- **GIVEN PASSAGE**:
------------------------------------------------------------------------
Brooklyn doesn’t just have the hottest team in the league, it has the hottest hand, too. With a historic collection of shooters, the Nets are raining hell on opponents.

If not for the unsettling behavior that plagued Barclays Center earlier this season—not to mention the months of dysfunction, trade demands, and chaos that preceded it—these Brooklyn Nets would be revered. On paper, Brooklyn might have the greatest collection of shooters ever assembled. In reality, that’s exactly what it has been

The Nets are the NBA’s hottest team. They’ve lost one game in the last four weeks and became a blowtorch in December, sporting an NBA-best 120.5 offensive rating. But even all of that doesn’t begin to describe how impressive their season has become. This team is historically great at the one thing every team wishes it could be historically great at; the best possible version of what the front office conceptualized during an offseason that otherwise sapped so much optimism from what was possible.
------------------------------------------------------------------------
- **SOURCE DATA**:

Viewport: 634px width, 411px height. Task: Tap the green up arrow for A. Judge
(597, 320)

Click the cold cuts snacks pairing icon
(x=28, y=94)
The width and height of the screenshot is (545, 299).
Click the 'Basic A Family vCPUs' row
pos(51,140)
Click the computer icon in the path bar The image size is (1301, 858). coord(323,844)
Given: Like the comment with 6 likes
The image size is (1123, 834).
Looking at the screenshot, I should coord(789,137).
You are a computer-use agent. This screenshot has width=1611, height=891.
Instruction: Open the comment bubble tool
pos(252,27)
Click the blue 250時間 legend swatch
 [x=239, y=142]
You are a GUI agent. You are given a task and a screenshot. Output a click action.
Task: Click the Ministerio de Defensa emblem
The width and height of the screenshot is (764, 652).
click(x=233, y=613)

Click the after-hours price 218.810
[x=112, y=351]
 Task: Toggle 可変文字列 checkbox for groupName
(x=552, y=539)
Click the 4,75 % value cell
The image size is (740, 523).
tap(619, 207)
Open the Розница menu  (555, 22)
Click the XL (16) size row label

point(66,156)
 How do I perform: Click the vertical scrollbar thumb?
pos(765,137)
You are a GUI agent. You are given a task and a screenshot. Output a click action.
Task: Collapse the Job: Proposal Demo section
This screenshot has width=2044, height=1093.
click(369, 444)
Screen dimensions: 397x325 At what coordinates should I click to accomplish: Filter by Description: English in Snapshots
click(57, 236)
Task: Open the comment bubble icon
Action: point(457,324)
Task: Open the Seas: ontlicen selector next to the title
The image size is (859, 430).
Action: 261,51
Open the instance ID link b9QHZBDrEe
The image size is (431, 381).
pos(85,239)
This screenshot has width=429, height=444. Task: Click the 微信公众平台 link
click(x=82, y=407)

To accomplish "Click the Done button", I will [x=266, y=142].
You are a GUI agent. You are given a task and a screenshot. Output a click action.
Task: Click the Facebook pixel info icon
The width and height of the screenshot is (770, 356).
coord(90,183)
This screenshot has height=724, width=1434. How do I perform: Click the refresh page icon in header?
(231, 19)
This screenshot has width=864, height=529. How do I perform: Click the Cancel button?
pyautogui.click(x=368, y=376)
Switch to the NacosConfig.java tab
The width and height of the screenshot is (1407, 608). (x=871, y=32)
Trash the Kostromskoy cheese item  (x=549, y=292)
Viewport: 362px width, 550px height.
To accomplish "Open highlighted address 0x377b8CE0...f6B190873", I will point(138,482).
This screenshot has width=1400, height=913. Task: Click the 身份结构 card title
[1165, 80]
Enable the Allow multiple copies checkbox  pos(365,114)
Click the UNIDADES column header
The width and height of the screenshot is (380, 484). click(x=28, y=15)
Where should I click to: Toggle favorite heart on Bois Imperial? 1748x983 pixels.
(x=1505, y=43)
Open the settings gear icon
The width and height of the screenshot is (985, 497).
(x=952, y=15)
------------------------------------------------------------------------
- **SET OF TASKS**:
A – Print the part of the Nets article that begins at the words "The Nets are the" and ends after the words "what was possible.", copied word for word.
B – Please output the entries from the line that contains "Viewport: 362px width, 550px height." through the line that contains "(x=1505, y=43)", repeating each line exactly.
The Nets article and the entries are unrelated to each other.

- **EXERCISE RESPONSES**:
A –
The Nets are the NBA’s hottest team. They’ve lost one game in the last four weeks and became a blowtorch in December, sporting an NBA-best 120.5 offensive rating. But even all of that doesn’t begin to describe how impressive their season has become. This team is historically great at the one thing every team wishes it could be historically great at; the best possible version of what the front office conceptualized during an offseason that otherwise sapped so much optimism from what was possible.

B –
Viewport: 362px width, 550px height.
To accomplish "Open highlighted address 0x377b8CE0...f6B190873", I will point(138,482).
This screenshot has width=1400, height=913. Task: Click the 身份结构 card title
[1165, 80]
Enable the Allow multiple copies checkbox  pos(365,114)
Click the UNIDADES column header
The width and height of the screenshot is (380, 484). click(x=28, y=15)
Where should I click to: Toggle favorite heart on Bois Imperial? 1748x983 pixels.
(x=1505, y=43)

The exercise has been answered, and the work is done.